American actor (1917–1976)

Frankie Darro (born Frank Johnson Jr.; December 22, 1917 - December 25, 1976) was an American actor and later in his career a stuntman. He began his career as a child actor in silent films, progressed to lead roles and co-starring roles in adventure, western, dramatic, and comedy films, and later became a character actor and voice-over artist. He is perhaps best known for his role as Lampwick, the unlucky boy who turns into a donkey in Walt Disney's second animated feature, Pinocchio (1940). In early credits, his last name was spelled Darrow.

==Early life==
Frankie Darro was born on Saturday, December 22, 1917, in Chicago, Illinois, as Frank Johnson Jr. His parents, Frank Johnson, Sr. and his wife Ada, were known as The Flying Johnsons, and had been working for the Cook Shows organization: "The Flying Johnsons have signed with the Cook Shows for the summer season to do their ceiling walking and double ring act." After the baby was born, the Johnsons toured with the Sells Floto Circus, doing an acrobatics and tightrope walking act. Frankie's father trained him in the profession, and he cured Frankie's fear of heights by having him walk on a length of tightrope wire, gradually raising the height of it until his son had mastered the trick.

In 1922, while the circus was in California, his parents divorced, and their circus act ended along with their marriage. The growing film industry, however, found a use for a small child who could do his own stunts. The young Johnson, renamed "Frankie Darro" (evidently in reference to the child's daring), appeared in his first film at the age of six.

==Acting career==
As a child actor, he appeared in many silent adventure, western, and serial pictures of the 1920s. He received good notices for his dramatic ability: "Little Frankie Darro is one of the cleverest child actors on the screen, and he has quite a part in The Signal Tower."

In 1931, Darro was featured in director William A. Wellman's major success The Public Enemy. This led to frequent assignments at Warner Bros., including Mervyn LeRoy's Three on a Match (1932) and The Mayor of Hell (1933), in which he was the principal character. Director Wellman cast him as the lead in Darro's most important role during the 1930s, Wild Boys of the Road, an indictment of teens vagabonding across America during the Depression. From then on, Darro was usually cast as a pint-sized tough guy, although he also played wholesome leads in mysteries and comedies.

Information provided.
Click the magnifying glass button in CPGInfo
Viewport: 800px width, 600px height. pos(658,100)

...

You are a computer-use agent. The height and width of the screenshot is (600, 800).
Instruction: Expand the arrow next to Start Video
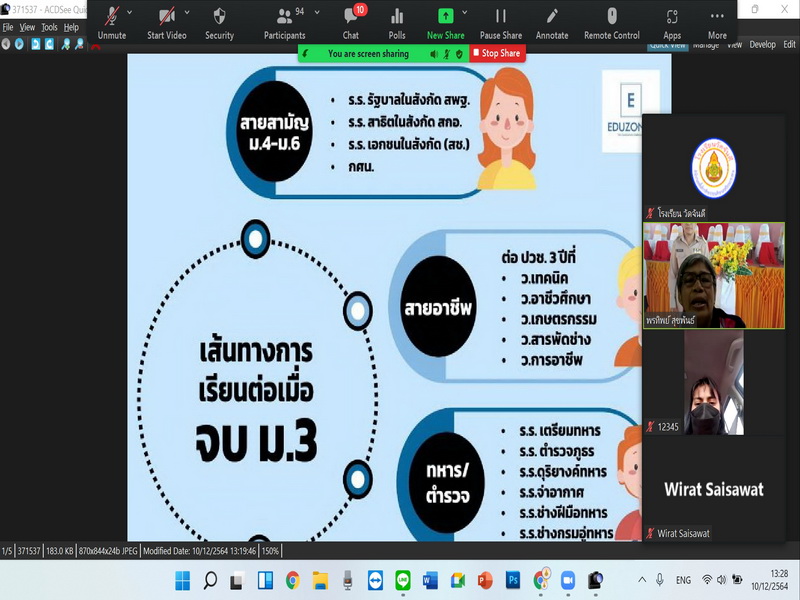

--

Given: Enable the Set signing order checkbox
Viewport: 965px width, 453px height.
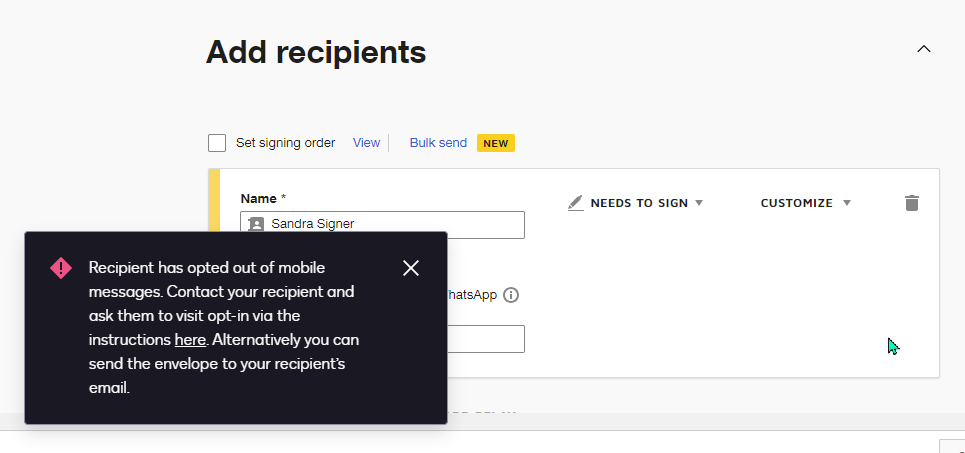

What the task requires. Please answer from the Frankie Darro excerpt: which circus did the Johnsons tour with after their son was born?

Exercise solution. The Sells Floto Circus.